Given request: Return the records starting at the line that contains "View the 履歴 tab" and ending at the line that contains "Collapse the sidebar", copying each line exactly and including both of those lines. Give only those lines.

Extracted records:
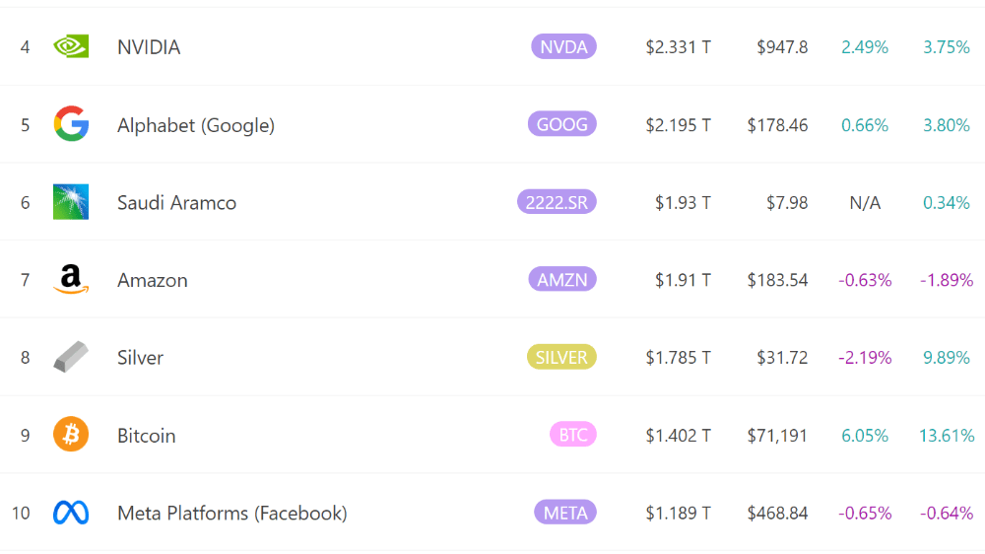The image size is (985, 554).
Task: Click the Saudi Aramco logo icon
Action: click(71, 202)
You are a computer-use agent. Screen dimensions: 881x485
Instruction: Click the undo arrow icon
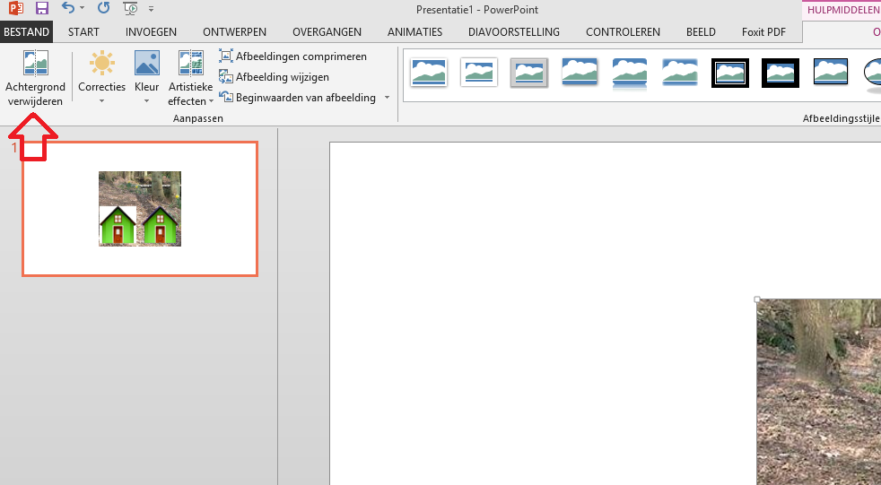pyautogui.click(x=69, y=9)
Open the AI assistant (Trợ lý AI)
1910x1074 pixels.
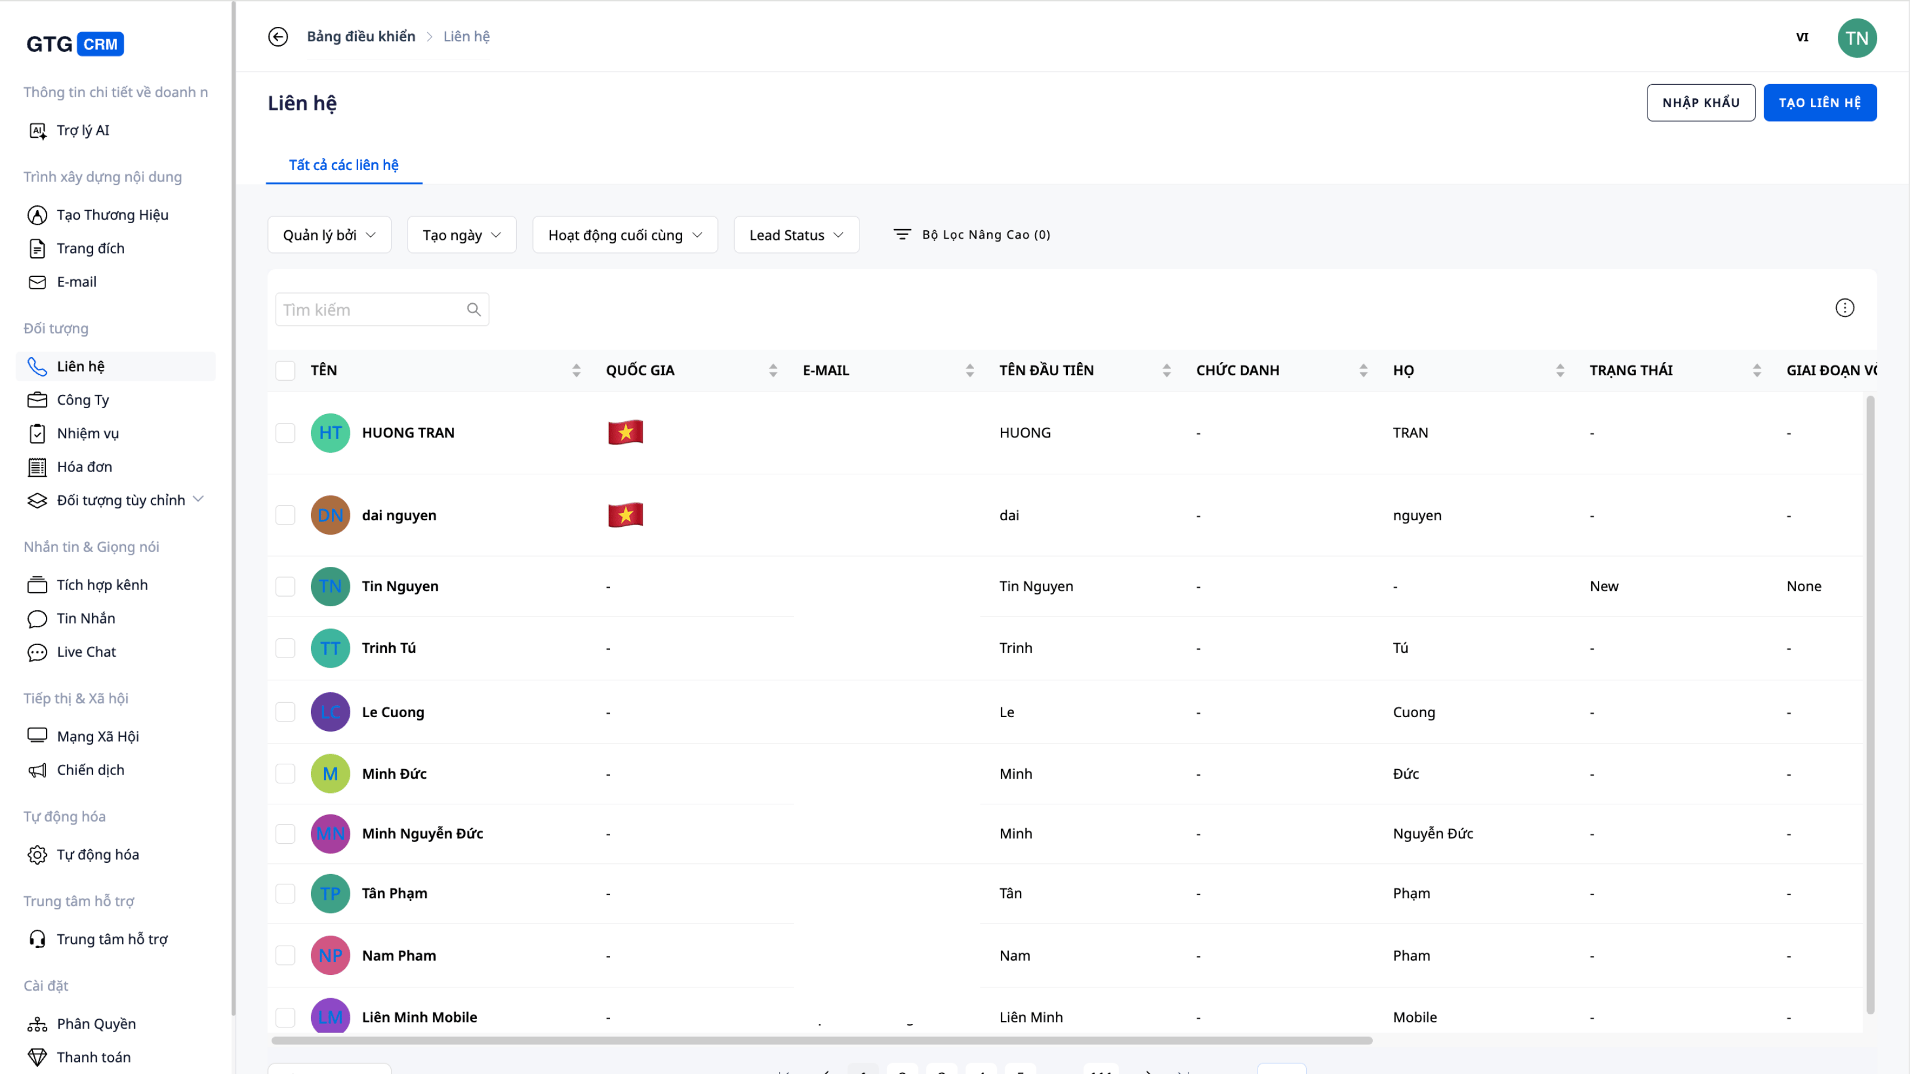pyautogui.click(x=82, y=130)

* * *

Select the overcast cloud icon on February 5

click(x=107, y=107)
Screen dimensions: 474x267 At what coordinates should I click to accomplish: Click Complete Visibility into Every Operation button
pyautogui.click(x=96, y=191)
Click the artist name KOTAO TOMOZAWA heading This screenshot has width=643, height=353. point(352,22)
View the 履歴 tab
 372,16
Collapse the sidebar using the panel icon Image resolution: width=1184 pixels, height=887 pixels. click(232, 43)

Written reply:
View the 履歴 tab
 372,16
Collapse the sidebar using the panel icon Image resolution: width=1184 pixels, height=887 pixels. click(232, 43)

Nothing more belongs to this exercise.